Written by Olivia Vane, February 7, 2020
Jupyter notebooks are a great environment for bringing together code with the outputs of processing, including visualisations. They’re becoming increasingly popular in cultural heritage data/digital humanities work. Tim Sherratt’s GLAM Workbench, for example, uses Jupyter notebooks to interweave data processing and analysis with visualisations and commentary. In Living with Machines we’ve found ourselves using Jupyter notebooks widely, largely in Python.
In this post, I explain why we needed to use the JavaScript visualisation library D3 in a Python Notebook, and share the steps I took to get it working for our specific goals.
There are a number of Python libraries for doing visualisation eg. the classic Matplotlib and, with chart interactivity nicely built in with Jupyter, Altair, Bokeh, and Plotly. But you may find you need more customisation in your visualisation design than these libraries support.
D3 is a low-level JavaScript visualisation library: you’ll write more code, but it has an ‘expressivity advantage’. Can you put a D3 JavaScript visualisation into a Python Jupyter notebook? Yes! (Though there are some hacky bits). Before I go on to how, I’ll explain why we ended up looking into this in the first place.
We were using a Jupyter notebook to narrow down a large dataset of historical newspaper titles held by the British Library (here a newspaper title means eg. The Times or The Blackpool Herald) for digitisation using a range of criteria. After filtering our dataset, we created a visualisation overviewing the remaining data to support selecting titles for digitisation. You can read more about this tool, Press Picker, in this post. We initially created a static Matplotlib plot, but found we wanted:
- more control and customisation in the visual design to communicate the complexity of our data, including interactive tooltips (additional text that appears when elements are hovered over)

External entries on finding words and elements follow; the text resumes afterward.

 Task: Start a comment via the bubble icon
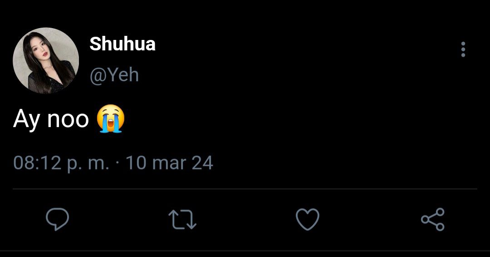click(58, 219)
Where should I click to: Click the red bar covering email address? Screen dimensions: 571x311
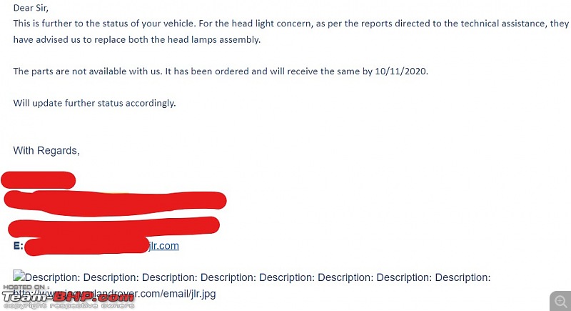pyautogui.click(x=87, y=246)
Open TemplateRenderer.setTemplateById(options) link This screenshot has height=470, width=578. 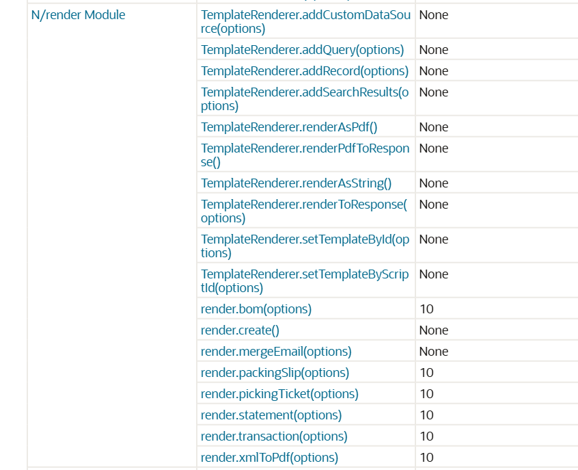pyautogui.click(x=304, y=246)
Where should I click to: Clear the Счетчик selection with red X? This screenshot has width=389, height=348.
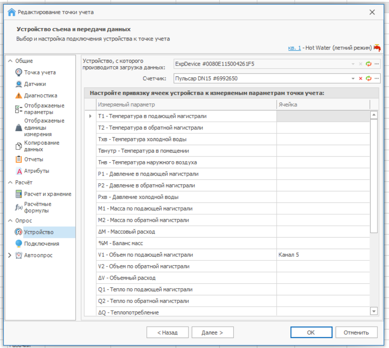point(361,78)
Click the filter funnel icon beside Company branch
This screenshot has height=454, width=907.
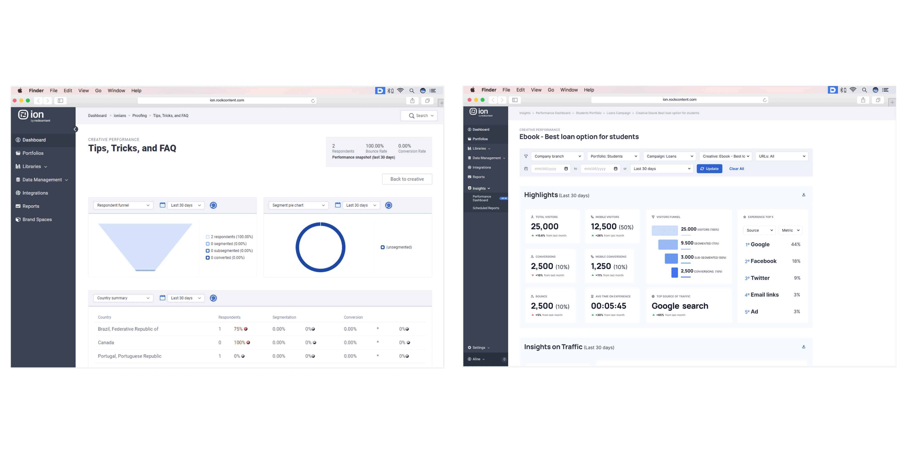526,156
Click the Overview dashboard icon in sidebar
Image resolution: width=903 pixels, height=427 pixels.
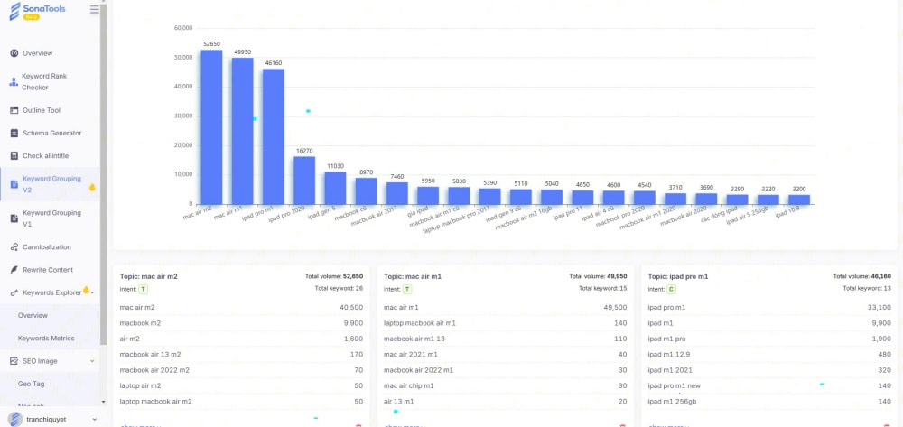click(14, 53)
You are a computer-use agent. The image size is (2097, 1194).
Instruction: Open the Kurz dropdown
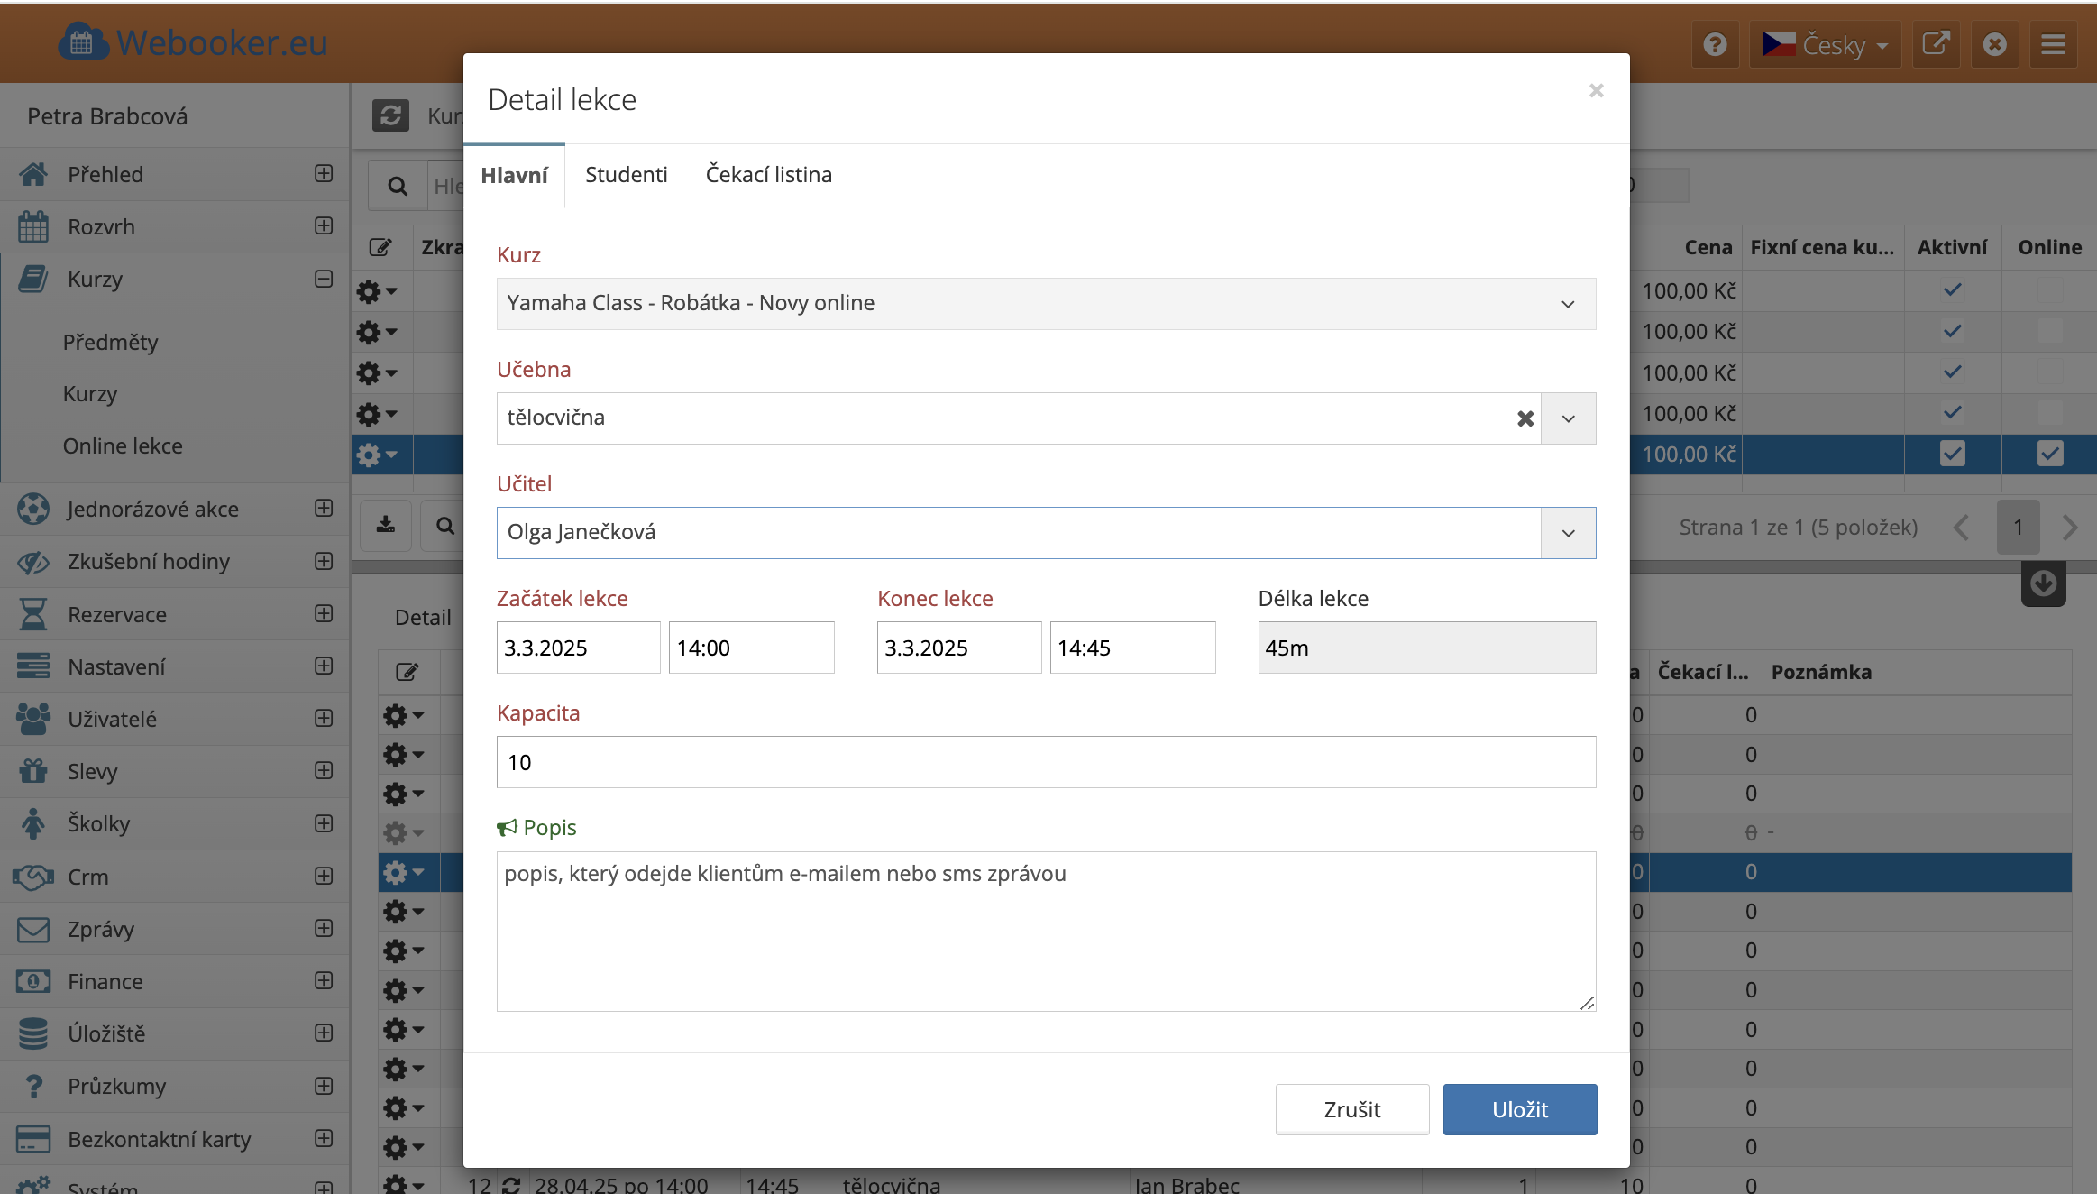point(1046,304)
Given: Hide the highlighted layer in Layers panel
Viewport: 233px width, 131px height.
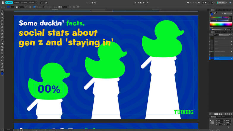Looking at the screenshot, I should [x=231, y=58].

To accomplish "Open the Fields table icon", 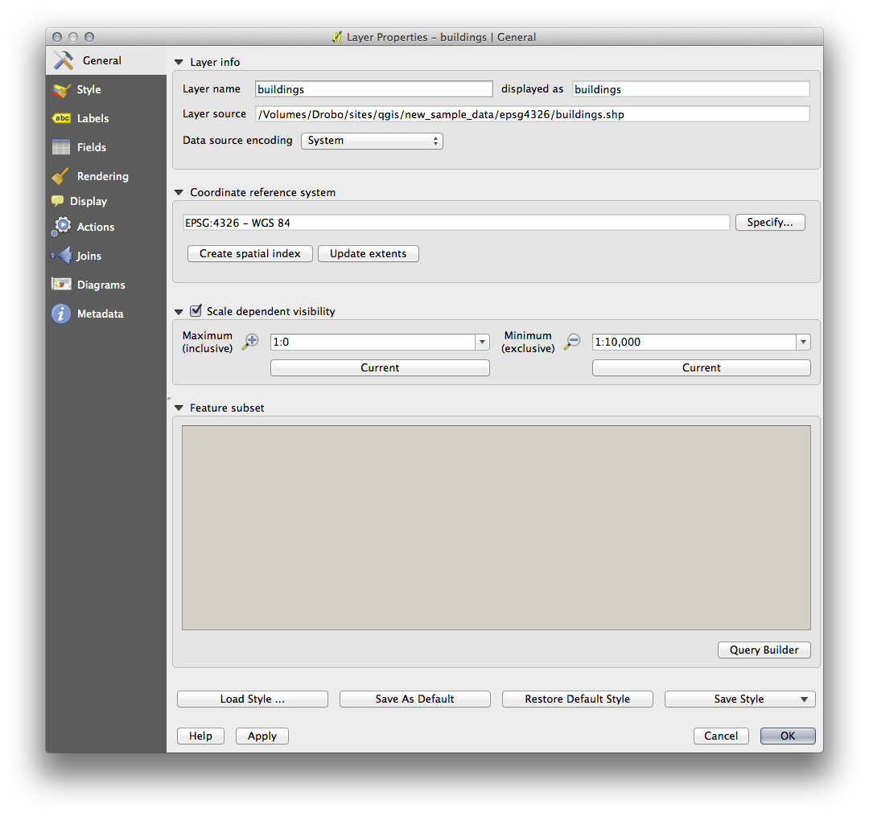I will (x=62, y=147).
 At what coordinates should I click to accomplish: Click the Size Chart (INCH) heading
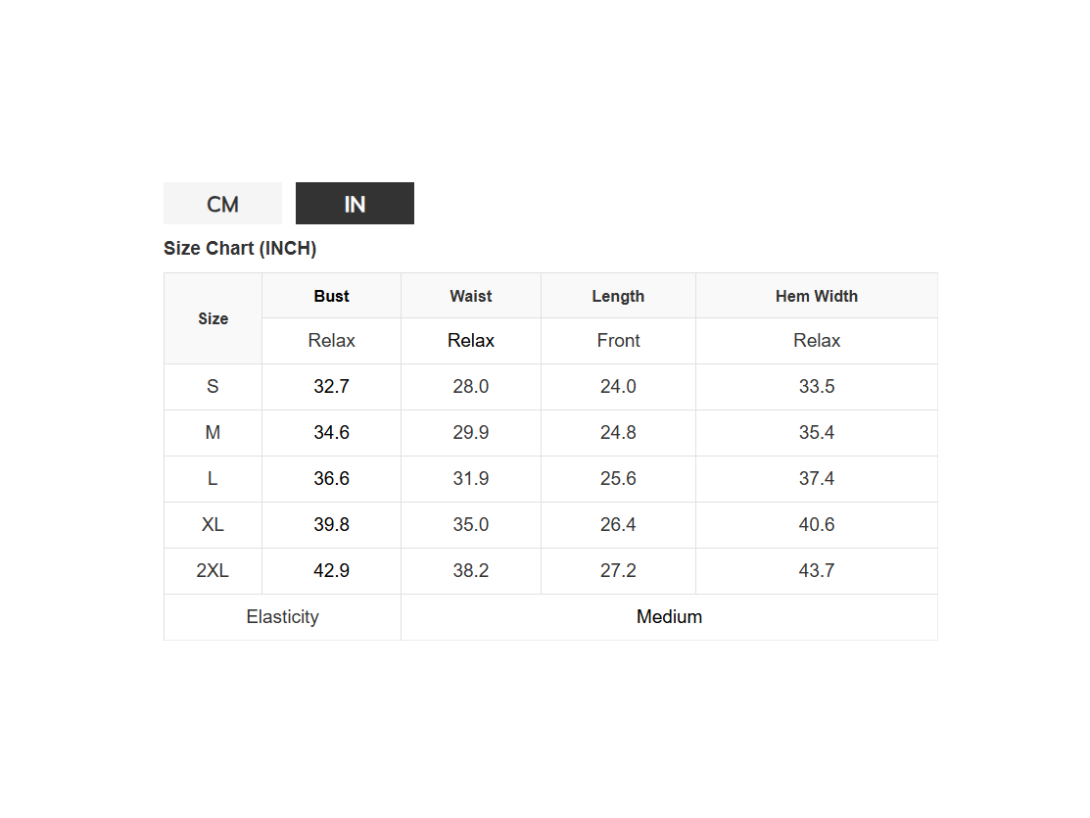tap(240, 249)
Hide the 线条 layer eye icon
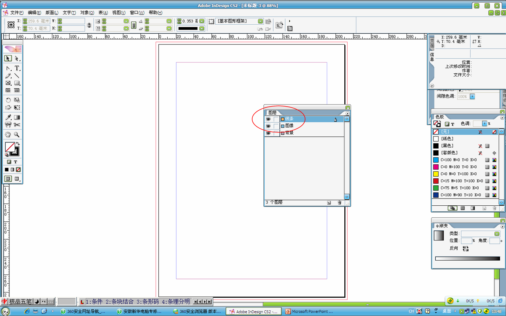The width and height of the screenshot is (506, 316). coord(268,119)
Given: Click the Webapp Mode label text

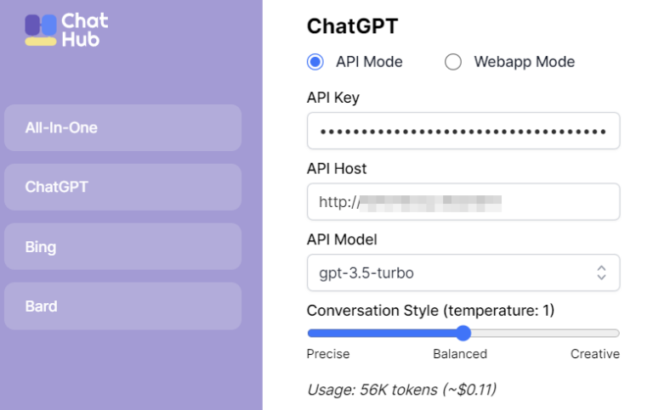Looking at the screenshot, I should pos(524,62).
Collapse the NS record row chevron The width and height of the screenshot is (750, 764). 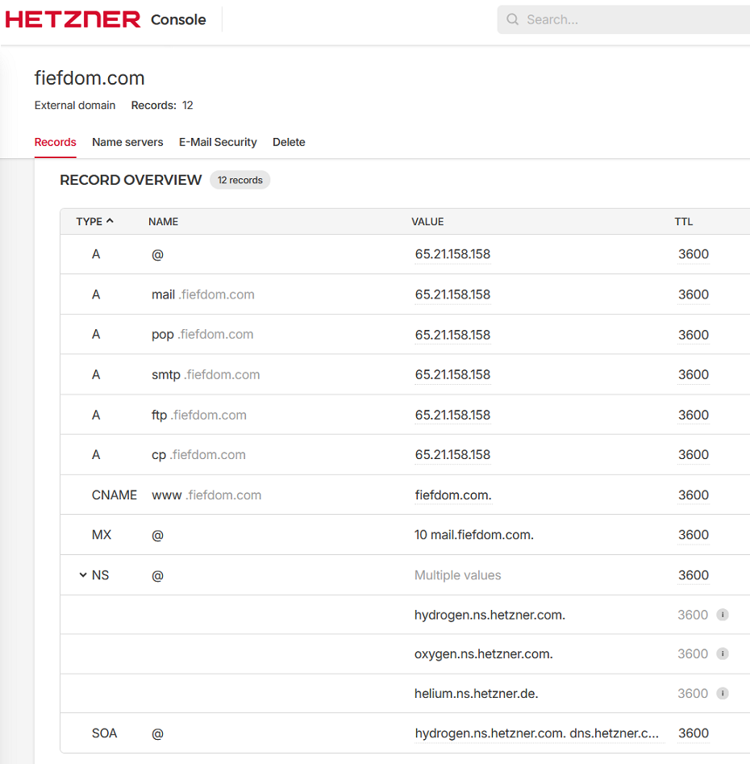pyautogui.click(x=82, y=575)
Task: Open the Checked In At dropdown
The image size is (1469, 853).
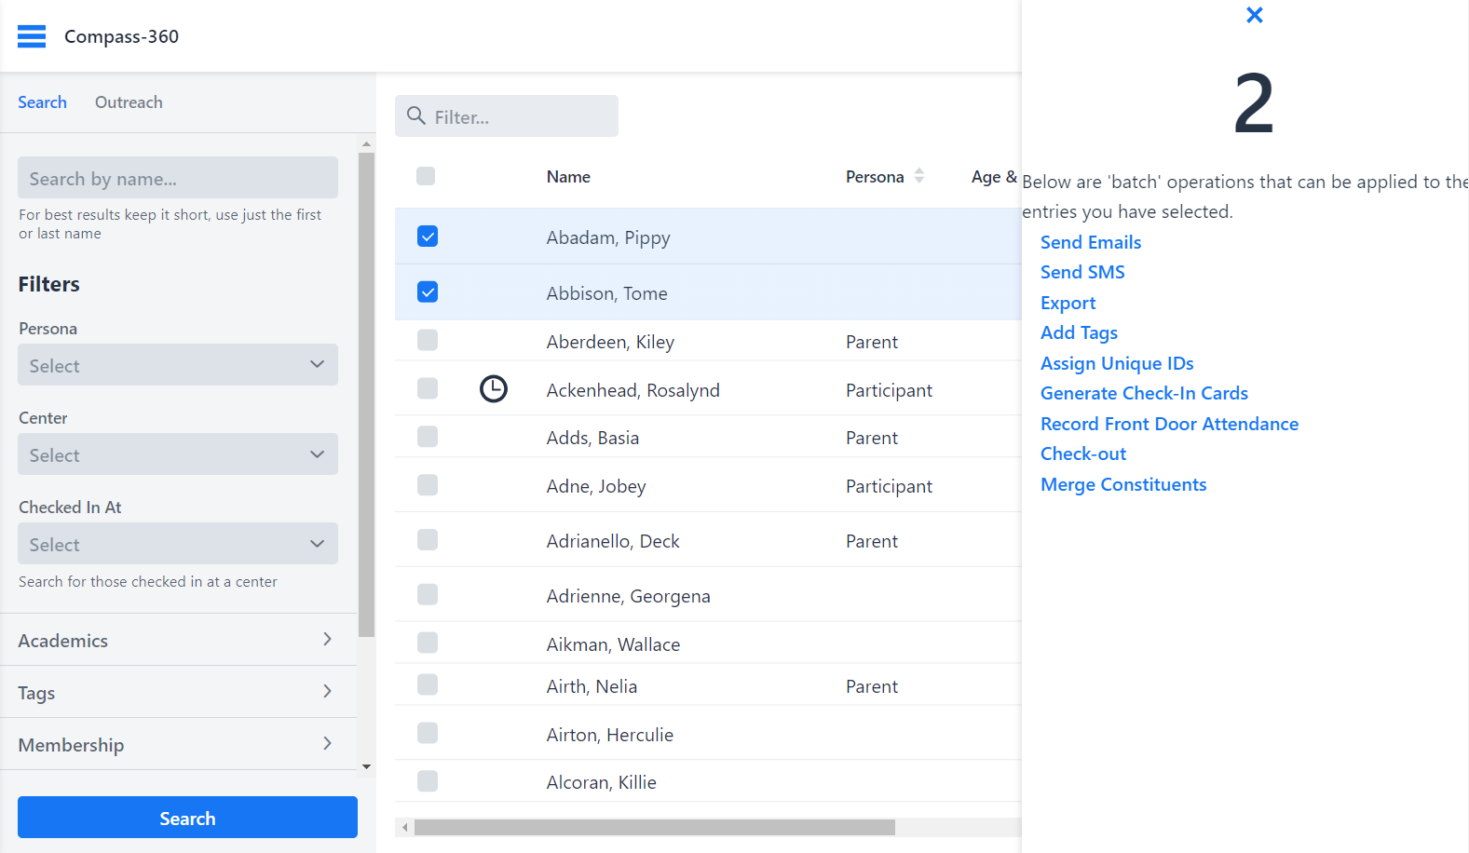Action: [177, 544]
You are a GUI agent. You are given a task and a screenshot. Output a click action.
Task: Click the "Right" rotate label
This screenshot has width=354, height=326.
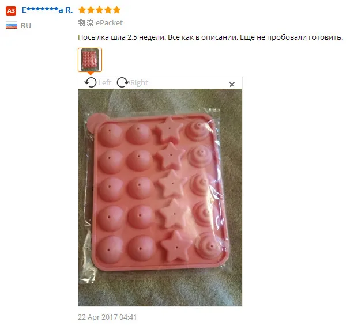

- to use the visualisation as a selection interface. Creating it in JavaScript meant we could add selection boxes as part of the visualisation.
We, therefore, looked into extending the design in D3. I found this blog post by Stefaan Lippens the most helpful for figuring out what to do and I’d recommend giving it a read. What I’ve put below repeats some of Stefaan’s post, adds some reflections, and notes where we did things a little differently or for different reasons.
There’s an accompanying Jupyter notebook to this blog post which demonstrates the steps below. The code is on Github and you can try the notebook live on Binder.
You can run JavaScript in a Python Jupyter cell simply by writing
%%javascript
[some JavaScript]
You can also do it by importing the IPython library:
from IPython.display import Javascript
And then run JavaScript like this:
Javascript("""
[some JavaScript]
""")
Or run an external JavaScript file like this (we’ll return to this approach below):
Javascript(filename='someFileName.js')
To import D3, use RequireJS which handily comes already baked into Jupyter notebooks. (NB. This approach will not work in Google Colab as it does not include RequireJS):
%%javascript
require.config({
paths: {
d3: 'https://d3js.org/d3.v5.min'
}});
(Note the path should NOT include the ‘.js’ file extension).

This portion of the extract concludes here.